Key differentials / "do not confuse" set

  • PPI vs H₂ blocker: PPI irreversible/most potent/daytime+night; H₂ reversible/best for nocturnal/develops tolerance.
  • Sucralfate vs misoprostol: both "cytoprotective," but sucralfate = physical barrier needing acid; misoprostol = PGE₁ analogue, abortifacient.
  • Mg antacid (diarrhoea) vs Al antacid (constipation).
  • Black stool from bismuth (harmless) vs melaena (GI bleed).
  • Cimetidine (enzyme inhibitor, antiandrogen) vs other H₂ blockers (clean).
  • Pantoprazole/rabeprazole (fewest interactions) vs omeprazole/esomeprazole (clopidogrel interaction).

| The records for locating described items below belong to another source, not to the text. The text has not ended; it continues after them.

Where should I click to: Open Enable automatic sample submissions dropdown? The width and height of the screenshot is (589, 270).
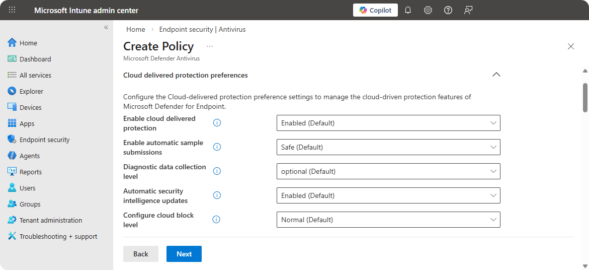(388, 147)
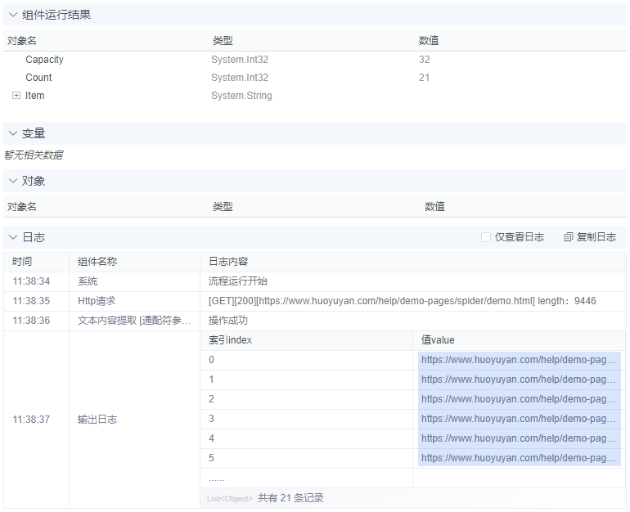
Task: Select the Count row
Action: tap(38, 78)
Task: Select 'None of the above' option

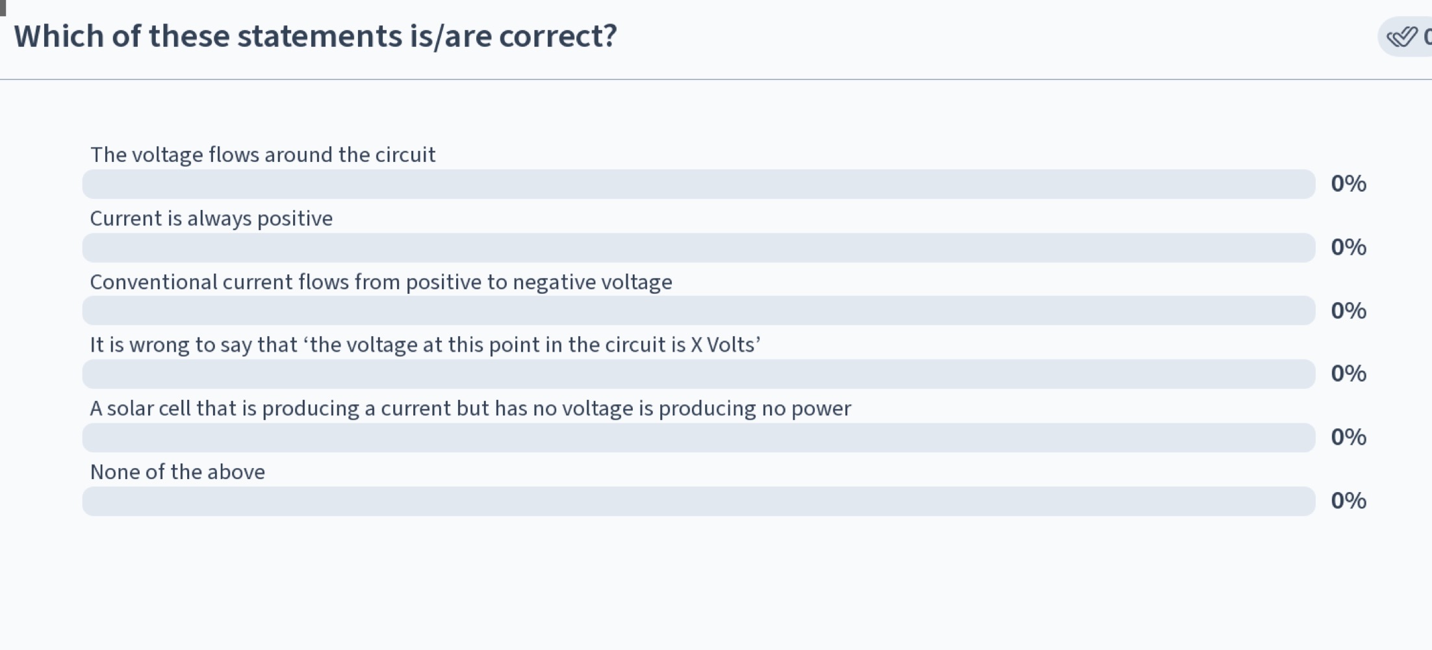Action: click(177, 472)
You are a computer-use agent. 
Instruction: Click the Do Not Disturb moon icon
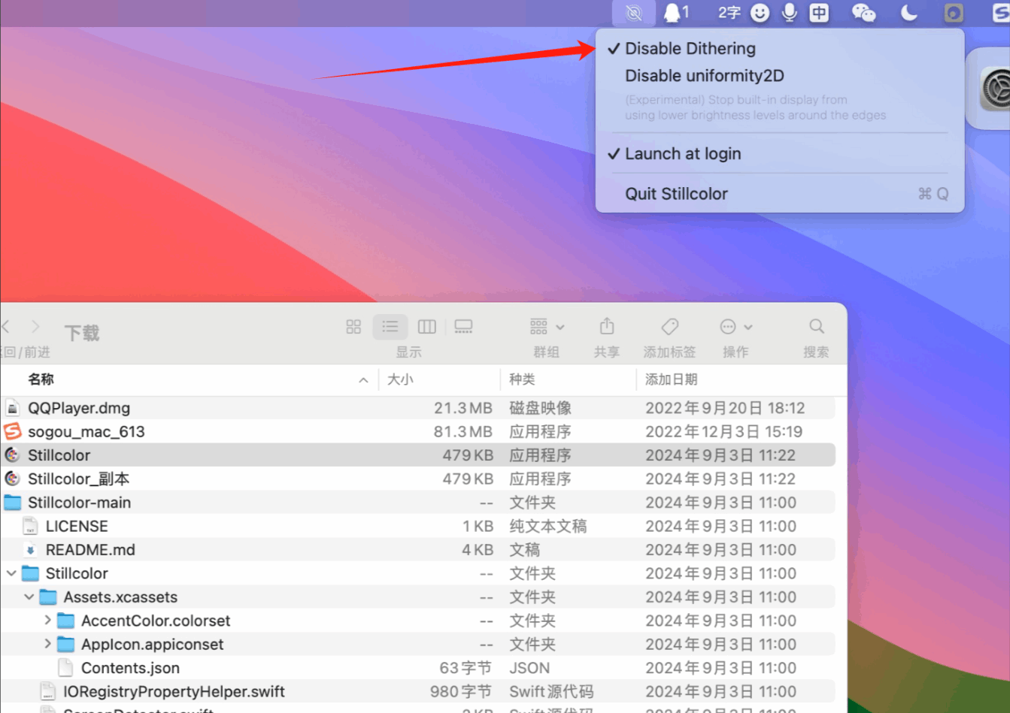(x=909, y=13)
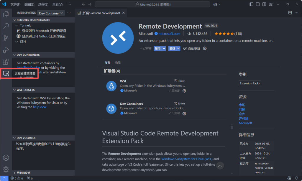The image size is (302, 181).
Task: Toggle the bottom panel layout button
Action: click(x=258, y=4)
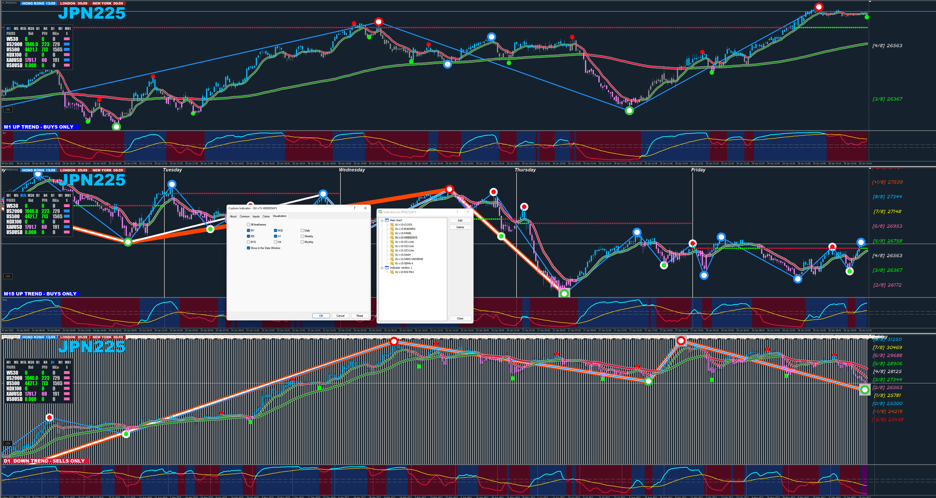The width and height of the screenshot is (936, 498).
Task: Check the All timeframes checkbox
Action: point(249,225)
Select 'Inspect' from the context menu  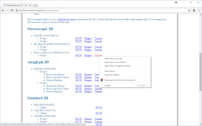point(108,85)
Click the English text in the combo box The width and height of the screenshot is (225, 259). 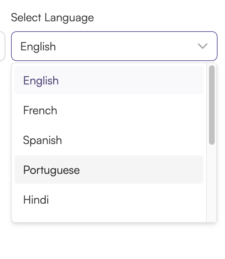[38, 46]
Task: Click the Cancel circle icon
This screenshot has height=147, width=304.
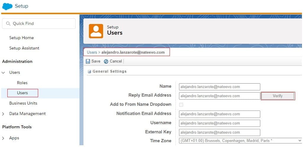Action: pos(106,61)
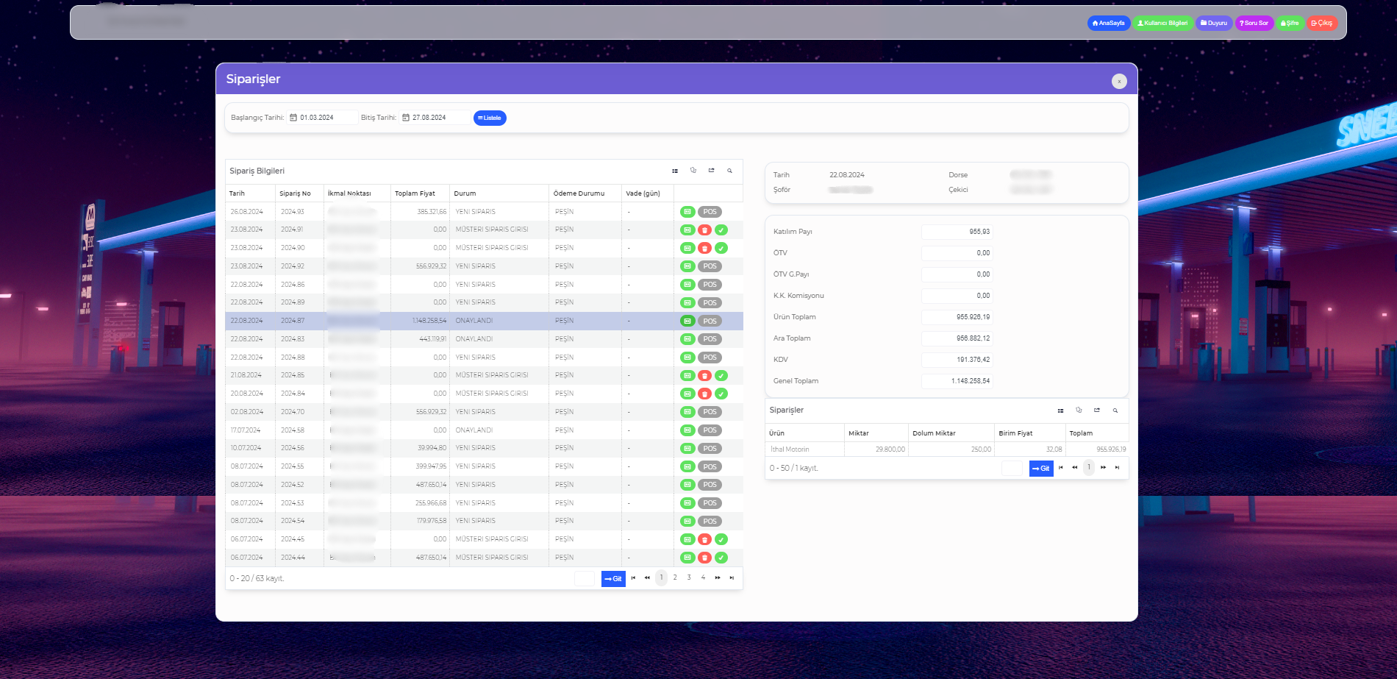Click the search icon in Sipariş Bilgileri toolbar
The height and width of the screenshot is (679, 1397).
point(729,171)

Recently asked / exam angle

  • Mechanism of PPI activation: "weak base, acid-activated prodrug forming covalent bond with cysteine of H⁺/K⁺-ATPase — irreversible." Why duration > half-life.
  • PPI–clopidogrel interaction via CYP2C19 → choose pantoprazole.
  • Drug requiring acidic pH for activation → both PPI and sucralfate (commonly paired in single-best-answer items).
  • Ranitidine withdrawal due to NDMA contamination.
  • Misoprostol = PGE₁ analogue, contraindicated in pregnancy, prevents NSAID ulcers; also used in MTP/PPH.
  • Best test to confirm H. pylori eradication → urea breath test/stool antigen (not serology).
  • Cimetidine adverse effects: gynaecomastia + enzyme inhibition.
  • Long-term PPI: hypomagnesaemia, B12 deficiency, C. difficile, fracture, rebound hyperacidity.
  • Zollinger–Ellison: high serum gastrin, secretin test, MEN-1 association, high-dose PPI.
  • Antacid drug interactions (tetracycline/fluoroquinolone chelation) and milk-alkali syndrome.

Rapid revision

  1. PPIs are irreversible H⁺/K⁺-ATPase inhibitors; duration of action exceeds plasma half-life because new pumps must be synthesised.
  2. PPIs are acid-activated prodrugs — take 30–60 min before meals; full effect in 3–4 days.
  3. Omeprazole/esomeprazole inhibit CYP2C19 → reduce clopidogrel activation; prefer pantoprazole.
  4. Long-term PPI → hypomagnesaemia, B12 deficiency, C. difficile, pneumonia, fractures, rebound hyperacidity.
  5. H₂ blockers best suppress nocturnal acid, develop tolerance/tachyphylaxis; cimetidine = enzyme inhibitor + antiandrogen.
  6. Ranitidine withdrawn over NDMA carcinogen contamination; famotidine preferred.
  7. Mg antacids → diarrhoea; Al antacids → constipation; combine to balance.
  8. Sucralfate needs acid (<4) to form protective gel — don't combine with acid suppressants; causes constipation.
  9. Misoprostol = PGE₁ analogue for NSAID-ulcer prevention; contraindicated in pregnancy (abortifacient); diarrhoea is dose-limiting.
  10. Bismuth is directly anti-H. pylori; causes harmless black stool/tongue.
  11. H. pylori first-line = PPI + clarithromycin + amoxicillin (PAC) ×14 d; bismuth quadruple for high resistance/penicillin allergy.
  12. Confirm eradication with urea breath/stool antigen test (off PPI), not serology; Zollinger–Ellison treated with high-dose PPI.